Sunday 29 January 2017

The past is a foreign country: they do things differently there

After umming and ahhing over a decent setting for my recent novel – Weekend Rockstars – I eventually settled on a fictionalised unnamed westcountry town that was unnervingly close to the Bideford I left over a decade ago. As I found myself lovingly describing pubs long gone and struggling to remember the names of streets I had walked down a thousand times I began to wonder why I ever left; and then I remembered, that Bideford only exists in my mind now.

To make it clear, I love Bideford, I moved there with my family at the age of five in 1983 and didn't leave until 2004 – my parents still live there so I still visit regularly. A lot of people I know left Bideford forever in their twenties because it was too small, rural and constrictive – and had I left five or six years earlier than I did it would almost certainly have been for the same reason.

But I didn't, and it wasn't. Eventually I realised I am a yokel and my life is an everyday tale of country folk. Despite my teenage swagger and insistence that I was going to get out of there and do something, I had always loved the small town life: I could walk into almost any pub and the staff would greet me by name and have my usual drink ready before I had even reached the bar (I don't know if that says more about me than Bideford in the 90s, but it feels relevant) and I was only ever a short walk from somewhere big and green, where the air didn't choke.

Some time at the beginning of the new millennium all that started to change, the pubs began to close in the wake of Bideford's first superpub – The Tavern In The Port, cheap prices, no soul and a disorientingly fast staff turnover rate (see any modern Wetherspoons for reference). I was having to walk farther and farther out of town to achieve solitude and my then-dog had developed arthritis in protest – restricting us to Victoria Park perambulations that had to be so early that they would encroach on the middle of the night if we wanted the quiet. The once recession-bitten streets of boarded-up shop fronts began to be tarted up, new shiny modern buildings began to replace the crumbling edifices I had romanticised beyond their almost-certainly-dangerously-rotten reality. I didn't like it, longing for the return of Scudder's Emporium.

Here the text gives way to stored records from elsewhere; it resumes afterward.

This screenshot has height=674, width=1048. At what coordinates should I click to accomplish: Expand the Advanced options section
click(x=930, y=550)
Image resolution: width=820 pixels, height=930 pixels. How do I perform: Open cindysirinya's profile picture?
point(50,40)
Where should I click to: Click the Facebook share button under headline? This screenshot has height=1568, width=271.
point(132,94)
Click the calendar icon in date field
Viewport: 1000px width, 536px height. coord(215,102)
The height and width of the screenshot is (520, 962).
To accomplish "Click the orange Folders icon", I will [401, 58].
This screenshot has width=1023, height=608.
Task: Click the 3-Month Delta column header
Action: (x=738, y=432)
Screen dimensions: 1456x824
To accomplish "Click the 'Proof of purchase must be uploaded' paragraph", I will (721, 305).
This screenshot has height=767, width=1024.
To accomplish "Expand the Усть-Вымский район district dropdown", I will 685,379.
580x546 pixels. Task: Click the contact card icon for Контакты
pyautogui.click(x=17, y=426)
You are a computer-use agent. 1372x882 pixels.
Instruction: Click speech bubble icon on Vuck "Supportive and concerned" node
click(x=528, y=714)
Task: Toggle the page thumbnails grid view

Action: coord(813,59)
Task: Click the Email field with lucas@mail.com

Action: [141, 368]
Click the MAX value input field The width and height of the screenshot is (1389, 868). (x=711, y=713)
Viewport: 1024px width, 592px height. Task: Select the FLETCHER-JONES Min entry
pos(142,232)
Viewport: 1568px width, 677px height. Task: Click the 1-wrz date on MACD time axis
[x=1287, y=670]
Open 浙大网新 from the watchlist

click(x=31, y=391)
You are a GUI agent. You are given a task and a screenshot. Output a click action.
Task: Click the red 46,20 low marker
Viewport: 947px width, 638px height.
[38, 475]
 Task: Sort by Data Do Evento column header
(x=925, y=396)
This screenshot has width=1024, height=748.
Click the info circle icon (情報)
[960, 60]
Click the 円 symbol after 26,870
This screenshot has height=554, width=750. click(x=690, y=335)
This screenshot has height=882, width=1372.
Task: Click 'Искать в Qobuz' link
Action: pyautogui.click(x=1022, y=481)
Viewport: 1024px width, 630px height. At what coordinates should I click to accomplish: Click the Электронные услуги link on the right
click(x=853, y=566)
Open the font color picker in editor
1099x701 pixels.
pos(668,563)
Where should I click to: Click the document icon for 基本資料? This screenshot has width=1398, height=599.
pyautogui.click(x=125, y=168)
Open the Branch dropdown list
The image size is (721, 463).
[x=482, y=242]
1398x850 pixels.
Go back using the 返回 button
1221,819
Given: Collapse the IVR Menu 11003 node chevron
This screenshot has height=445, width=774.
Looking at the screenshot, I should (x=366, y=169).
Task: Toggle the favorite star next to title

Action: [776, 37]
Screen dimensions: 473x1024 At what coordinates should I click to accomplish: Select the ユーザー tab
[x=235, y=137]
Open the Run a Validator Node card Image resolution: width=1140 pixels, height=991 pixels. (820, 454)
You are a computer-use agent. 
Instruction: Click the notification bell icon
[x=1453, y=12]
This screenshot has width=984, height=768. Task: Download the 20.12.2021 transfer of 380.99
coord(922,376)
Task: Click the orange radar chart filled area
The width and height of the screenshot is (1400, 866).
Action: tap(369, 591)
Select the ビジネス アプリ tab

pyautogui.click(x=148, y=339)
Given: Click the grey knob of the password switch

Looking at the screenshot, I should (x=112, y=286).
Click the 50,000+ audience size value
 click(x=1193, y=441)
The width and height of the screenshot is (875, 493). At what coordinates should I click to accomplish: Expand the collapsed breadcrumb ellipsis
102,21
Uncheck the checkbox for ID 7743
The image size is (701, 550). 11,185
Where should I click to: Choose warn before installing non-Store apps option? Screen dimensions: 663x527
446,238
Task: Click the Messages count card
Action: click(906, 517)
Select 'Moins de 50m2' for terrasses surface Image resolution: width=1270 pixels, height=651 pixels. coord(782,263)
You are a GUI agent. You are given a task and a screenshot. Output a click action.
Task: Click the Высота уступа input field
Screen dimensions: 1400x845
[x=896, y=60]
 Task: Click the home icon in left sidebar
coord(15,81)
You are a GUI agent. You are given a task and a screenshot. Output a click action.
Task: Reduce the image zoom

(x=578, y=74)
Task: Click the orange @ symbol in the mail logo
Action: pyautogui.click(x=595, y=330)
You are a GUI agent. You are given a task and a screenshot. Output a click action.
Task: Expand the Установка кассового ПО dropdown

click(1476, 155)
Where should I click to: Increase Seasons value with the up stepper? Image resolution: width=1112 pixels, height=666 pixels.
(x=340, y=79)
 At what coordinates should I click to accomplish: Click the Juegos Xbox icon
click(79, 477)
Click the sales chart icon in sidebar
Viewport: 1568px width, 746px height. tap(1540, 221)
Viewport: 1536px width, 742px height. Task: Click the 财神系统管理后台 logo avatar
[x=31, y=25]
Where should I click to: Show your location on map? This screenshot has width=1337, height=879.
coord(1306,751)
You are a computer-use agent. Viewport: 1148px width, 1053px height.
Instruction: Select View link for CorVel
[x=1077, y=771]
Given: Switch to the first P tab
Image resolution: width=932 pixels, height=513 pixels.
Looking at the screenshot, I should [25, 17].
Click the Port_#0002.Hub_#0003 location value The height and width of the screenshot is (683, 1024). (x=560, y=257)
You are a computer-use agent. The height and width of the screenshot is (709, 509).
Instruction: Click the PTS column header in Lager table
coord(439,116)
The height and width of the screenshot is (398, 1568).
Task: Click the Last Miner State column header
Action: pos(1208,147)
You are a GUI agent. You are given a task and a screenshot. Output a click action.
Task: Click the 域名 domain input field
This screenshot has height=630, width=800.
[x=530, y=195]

The famous New Year's Eve celebrations had become massive, highly organised affairs, rather than the spontaneous outbreak of fancy dress and crazy it had always been before all the publicity. Plastic glasses everywhere and no space on the bridge at midnight (though the latter was always the case). While New Year's is now undoubtedly a lot safer than back when we used to do the 21 Newcastle Brown bottle salute at midnight – it's not for me anymore.

I have since realised that it wasn't Bideford's fault, it was me (it would have been a real cliché of a breakup letter I would have had to write were Bideford a lady). The ever-growing nature of all towns is perpetual, a middle-aged Bidefordian from the 1890s would undoubtedly have complained about all the horses on the Quay compared to when he was a lad. No town in the world is ever the same town it was ten years previously. I ignored London for ten years as well, and didn't recognise the city I eventually overcame my hatred of crowds to visit again (for clarification, it is a good deal nicer than it was back in the late 80s/early 90s).

I found another place (an undisclosed small town in the middle of Devon. I would tell you where it is, but if you all knew then you'd all come here, and I'd be back where I started). The barstaff know everybody's name and what they drink, if an event is put on, then the whole town turns up to see it (oh look! A thing! We must go, we must go...) though if there is nothing on, then the streets are curiously empty, and any person encountered therein will greet you as a long lost friend whether you have ever set eyes on them before or not – city-dwellers beware!

You are never more than five minutes walk from a completely empty, bleak, barren and utterly wonderful bit of moorland. Although at certain times of day it is full of fellow dog-walkers, unless you know the empty places and how to get to them (I do, it is glorious). At our annual Chilli festival last weekend, the entire town had turned up – along with a smattering of newcomers, all of whom were being interrogated with smiles and enthusiasm. I was in a happy chatting group ranging from 80 something to 2 years old. None of us were related to each other (alright, the two year old's Dad was with us).

When the Chilli chow-down (don't ask, it is hellish) began, several of the contestants were pretty new to the town, including the winner. They got as big a cheer as the local institutions who were sat, sweating and crying until they dropped out. One of the newcomers is a skinny, odd, twenty something musician with a funny haircut. Just like I was 12 years ago when I came here, escaping the sprawling metropolis of Bideford, that I had once found so small and constricting.